Complete System: This RAGSystem class provides a production-ready foundation. You can easily extend it with additional features like streaming, async queries, or multiple vector stores.

Optimization Techniques

1. Caching

python

from functools import lru_cache

@lru_cache(maxsize=100)
def cached_query(question: str):
    """Cache recent queries to avoid redundant processing"""
    return rag.query(question)

2. Streaming Responses

python

from langchain.callbacks.streaming_stdout import StreamingStdOutCallbackHandler

def create_streaming_chain(retriever):
    """Stream responses for better UX"""
    llm = ChatOpenAI(
        model="gpt-4",
        temperature=0,
        streaming=True,
        callbacks=[StreamingStdOutCallbackHandler()]
    )

    qa_chain = RetrievalQA.from_chain_type(
        llm=llm,
        retriever=retriever,
        return_source_documents=True
    )

    return qa_chain

3. Async Processing

python

import asyncio
from langchain_openai import ChatOpenAI

async def async_query(chain, question):
    """Process queries asynchronously"""
    result = await chain.ainvoke({"query": question})
    return result

# Multiple queries in parallel
async def process_multiple_queries(questions):
    tasks = [async_query(qa_chain, q) for q in questions]
    results = await asyncio.gather(*tasks)
    return results

# Usage
questions = ["Question 1", "Question 2", "Question 3"]
results = asyncio.run(process_multiple_queries(questions))

Common Pitfalls and Solutions

1. Chunk Size Too Large/Small

python

# ❌ Problem: Large chunks = diluted relevance
chunks = splitter.split_documents(docs, chunk_size=5000)

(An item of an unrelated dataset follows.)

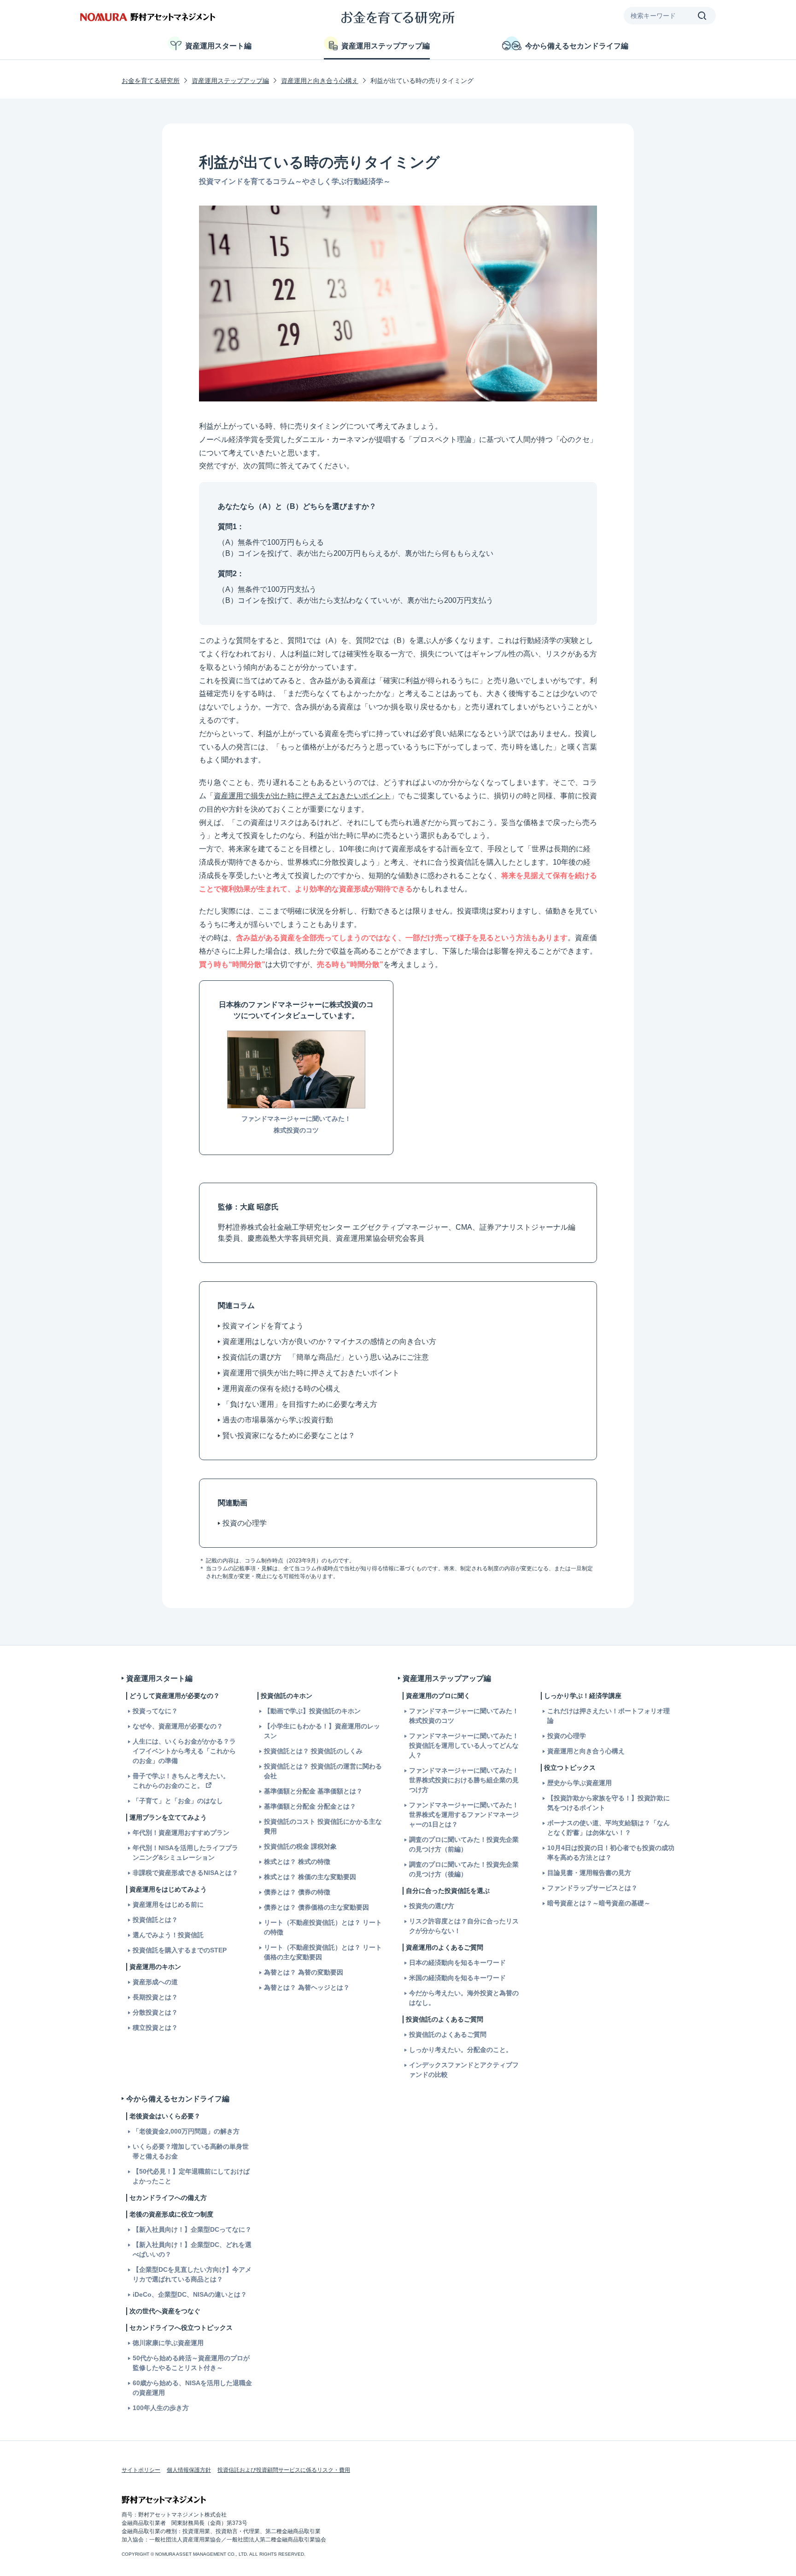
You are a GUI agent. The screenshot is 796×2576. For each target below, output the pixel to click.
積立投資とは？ (155, 2027)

# ✅ Solution: Optimal chunk size
chunks = splitter.split_documents(docs, chunk_size=1000, chunk_overlap=200)

2. No Source Attribution

python

# ❌ Problem: Can't verify answers
qa_chain = RetrievalQA.from_chain_type(llm, retriever=retriever)

# ✅ Solution: Always return sources
qa_chain = RetrievalQA.from_chain_type(
    llm,
    retriever=retriever,
    return_source_documents=True  # ✅
)

3. Poor Retrieval

python

# ❌ Problem: Only retrieving 1 document
retriever = vectorstore.as_retriever(search_kwargs={"k": 1})

# ✅ Solution: Retrieve more for context
retriever = vectorstore.as_retriever(search_kwargs={"k": 4})

Summary

You've built a complete RAG system! The key components are:

Document Loading: Support multiple formats (PDF, text, web)
Chunking: Split intelligently with overlap
Embeddings: Convert text to semantic vectors
Vector Store: Enable fast similarity search
Retrieval: Find relevant context
Generation: LLM creates answers from context

This foundation scales from prototypes to production systems.